[INPUT DATA]
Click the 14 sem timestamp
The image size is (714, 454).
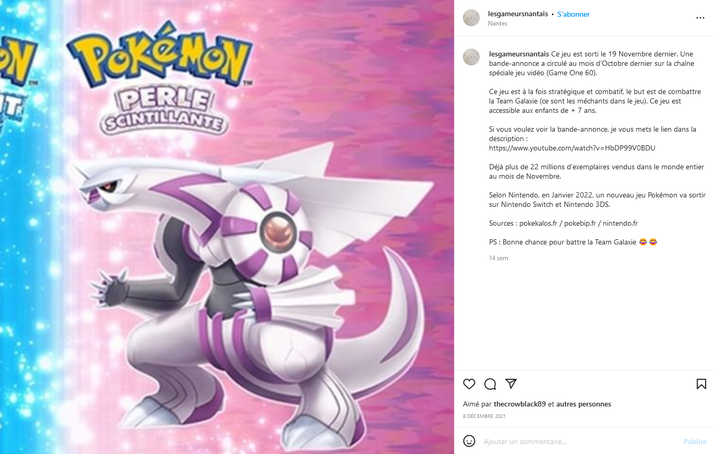click(x=498, y=258)
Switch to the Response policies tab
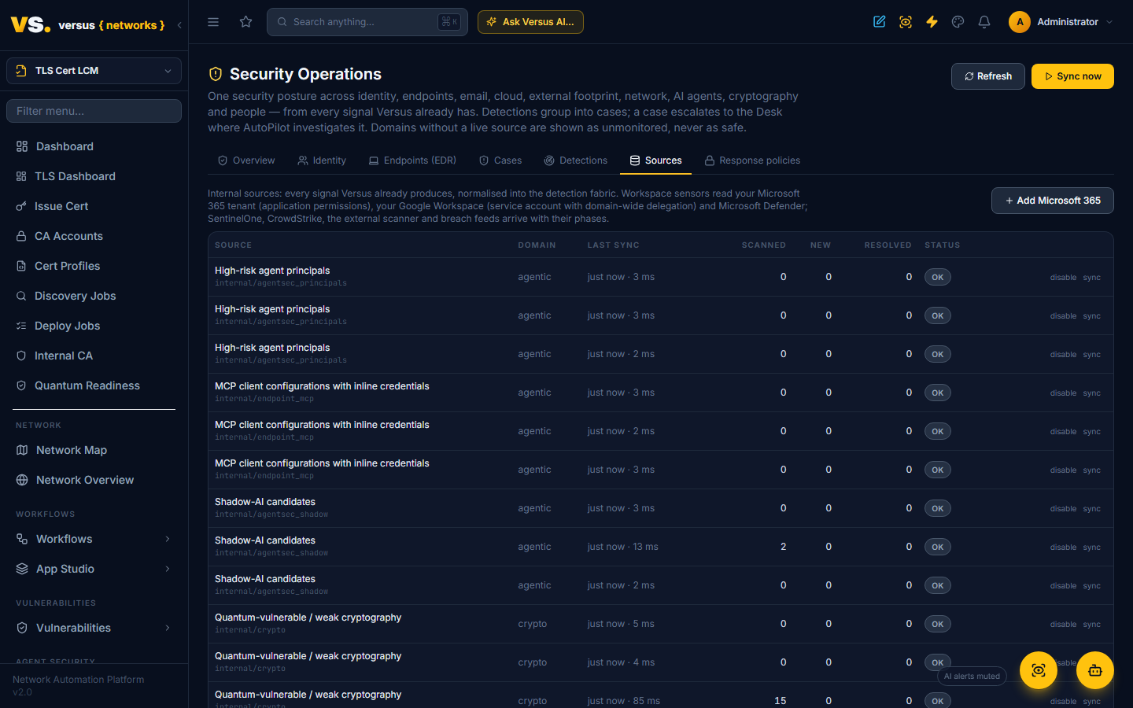This screenshot has height=708, width=1133. tap(752, 160)
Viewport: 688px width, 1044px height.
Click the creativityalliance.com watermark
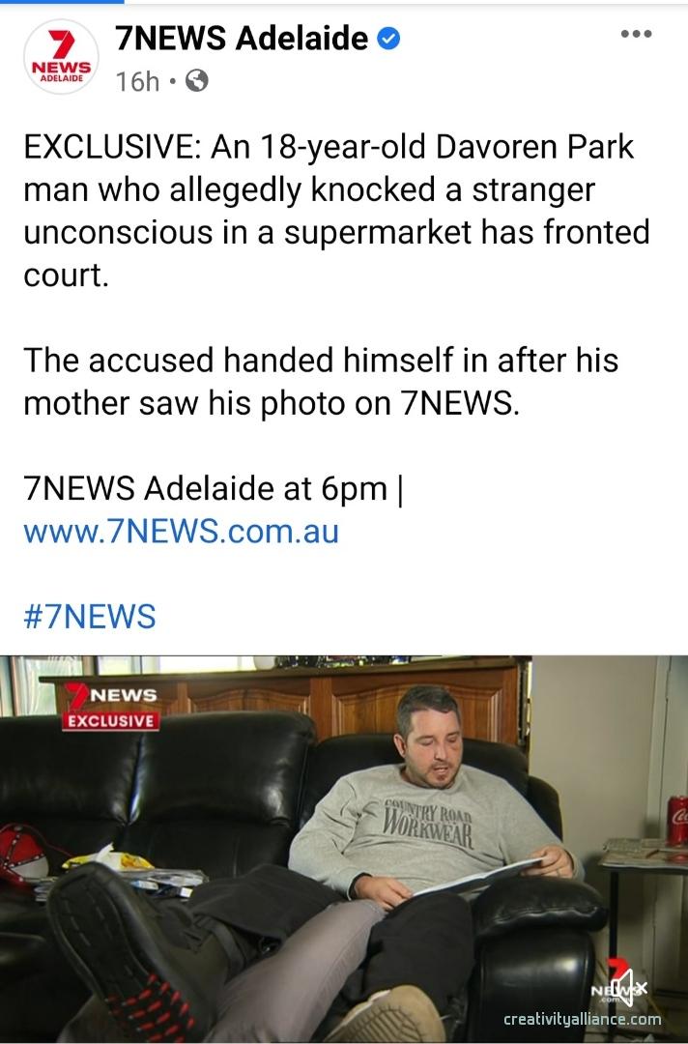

[YOUR GOAL] Copy the records exactly. Skip the pictures.

[RESULT OF THE TASK]
Click the 14 sem timestamp
The image size is (714, 454).
click(x=498, y=258)
Switch to the Response policies tab
This screenshot has height=708, width=1133. tap(752, 160)
Viewport: 688px width, 1044px height.
Click the creativityalliance.com watermark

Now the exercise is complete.